Con l’approvazione della nuova legge elettorale il compito del governo si ritenne concluso e le forze politiche si trovarono concordi nell’esigenza di sciogliere le camere e di indire nuove elezioni politiche. La crisi del Governo Ciampi fu avviata dalla mozione di sfiducia del 23 dicembre 1993 promossa da Marco Pannella con 150 deputati e 37 senatori firmatari, prevalentemente appartenenti agli schieramenti che sostenevano l’esecutivo ciampista.

il Presidente del consiglio rassegnò le proprie dimissioni il 13 gennaio 1994. Il Presidente della Repubblica Oscar Luigi Scalfaro decise di respingerle e contemporaneamente di sciogliere le Camere, dando quindi al Governo i pieni poteri fino alle elezioni che sarebbero avvenute il 27 e 28 marzo 1994. Ciampi non si candidò alle consultazioni di quell’anno ma fu uno dei nomi che circolarono come candidato premier dell’Alleanza dei Progressisti, e in particolare dell’area laica e moderata di AD, in caso di vittoria elettorale di questi ultimi. L’esecutivo di Carlo Azeglio Ciampi terminò la sua attività l’11 maggio 1994, quando a giurare al Quirinale fu Silvio Berlusconi con il suo primo governo.

Presidente della Repubblica

La sua candidatura venne avanzata da un vasto schieramento parlamentare e in particolare dall’allora presidente del Consiglio Massimo D’Alema che ottenne, durante le trattative, il benestare dell’opposizione di centro-destra, anche se Ciampi, che non era iscritto ad alcun partito, era molto vicino all’Ulivo. Considerato come figura fondamentale per l’adozione dell’euro e come uno dei ministri più popolari del governo godette anche dell’appoggio del mondo economico e finanziario oltre che della stima dei dirigenti dell’Unione europea.

Il 13 maggio 1999 venne eletto alla prima votazione, con una larga maggioranza (707 voti su 1010), decimo presidente della Repubblica. In questa veste, egli cercò di trasmettere agli italiani quel patriottico sentimento nazionale che deriva dalle imprese del Risorgimento e della Resistenza e che si manifesta nell’Inno di Mameli e nella bandiera tricolore.

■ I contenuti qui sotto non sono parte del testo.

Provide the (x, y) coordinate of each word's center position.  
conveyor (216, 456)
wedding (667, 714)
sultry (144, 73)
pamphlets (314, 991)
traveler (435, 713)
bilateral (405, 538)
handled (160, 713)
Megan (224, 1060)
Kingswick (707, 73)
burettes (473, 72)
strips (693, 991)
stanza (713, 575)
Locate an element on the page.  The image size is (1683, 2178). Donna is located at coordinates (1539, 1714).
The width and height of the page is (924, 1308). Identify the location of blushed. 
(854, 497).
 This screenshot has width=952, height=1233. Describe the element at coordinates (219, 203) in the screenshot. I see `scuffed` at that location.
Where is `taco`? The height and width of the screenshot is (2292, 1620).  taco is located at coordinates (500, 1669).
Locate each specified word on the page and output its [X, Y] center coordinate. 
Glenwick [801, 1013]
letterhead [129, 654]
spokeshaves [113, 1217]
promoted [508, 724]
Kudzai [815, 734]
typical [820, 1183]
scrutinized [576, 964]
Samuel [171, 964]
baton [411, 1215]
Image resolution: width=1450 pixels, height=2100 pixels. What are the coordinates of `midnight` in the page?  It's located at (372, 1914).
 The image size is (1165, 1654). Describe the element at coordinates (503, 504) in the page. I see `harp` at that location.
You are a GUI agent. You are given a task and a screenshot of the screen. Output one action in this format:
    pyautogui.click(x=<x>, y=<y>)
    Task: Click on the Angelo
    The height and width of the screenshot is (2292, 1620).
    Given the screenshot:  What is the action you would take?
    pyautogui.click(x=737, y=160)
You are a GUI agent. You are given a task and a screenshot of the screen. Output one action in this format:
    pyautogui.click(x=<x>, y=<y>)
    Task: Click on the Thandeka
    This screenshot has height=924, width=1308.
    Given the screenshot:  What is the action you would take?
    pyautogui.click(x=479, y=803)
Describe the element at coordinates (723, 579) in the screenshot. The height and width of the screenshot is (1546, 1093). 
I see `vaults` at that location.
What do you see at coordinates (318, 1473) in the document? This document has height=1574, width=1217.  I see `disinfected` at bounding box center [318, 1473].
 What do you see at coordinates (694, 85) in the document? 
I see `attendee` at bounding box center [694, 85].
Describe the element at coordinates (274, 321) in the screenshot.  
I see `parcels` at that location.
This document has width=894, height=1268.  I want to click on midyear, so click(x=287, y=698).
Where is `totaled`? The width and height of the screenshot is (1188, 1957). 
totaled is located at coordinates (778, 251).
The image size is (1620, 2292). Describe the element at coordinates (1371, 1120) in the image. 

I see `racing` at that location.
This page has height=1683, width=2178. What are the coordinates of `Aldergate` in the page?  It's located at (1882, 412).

Ciampi fu un presidente che, come avvenuto con Sandro Pertini, ebbe sempre un alto indice di gradimento popolare nei sondaggi, rimanendo sempre, perciò, una delle figure nelle quali gli italiani riponevano la loro fiducia e che rafforzava, con la sua figura istituzionale, lo stesso ruolo del presidente della Repubblica.

Uno degli atti da ricordare effettuati da Ciampi nella sua nuova veste di capo di Stato è stata la reintroduzione, dopo più di un decennio, della parata delle forze armate nel cerimoniale della Festa della Repubblica Italiana nel 2000.

Come Pertini, anche Ciampi assistette a una finale calcistica dell’Italia; infatti il 2 luglio 2000 come Capo dello Stato era presente allo Stadio De Kuip di Rotterdam nella finale di Euro 2000 persa dagli azzurri ai supplementari per 2-1 contro la Francia. Ricevette, nel 2005, il premio Carlo Magno dalla città tedesca di Aquisgrana per il suo impegno volto a garantire l’idea di Europa unita e pacifica; sempre nel 2005, ricevette honoris causa il David di Donatello per la sua volontà di rilanciare il cinema italiano.

Nel 2000, a Lipsia, Ciampi aprì una finestra sulla prospettiva, mai concretizzata, di una Costituzione europea quale fondamento del futuro del processo di integrazione. Propose la scrittura di un impianto di nuove regole per l’Europa, una cornice istituzionale che avrebbe evitato all’Euro la condizione di “orfano isolato”.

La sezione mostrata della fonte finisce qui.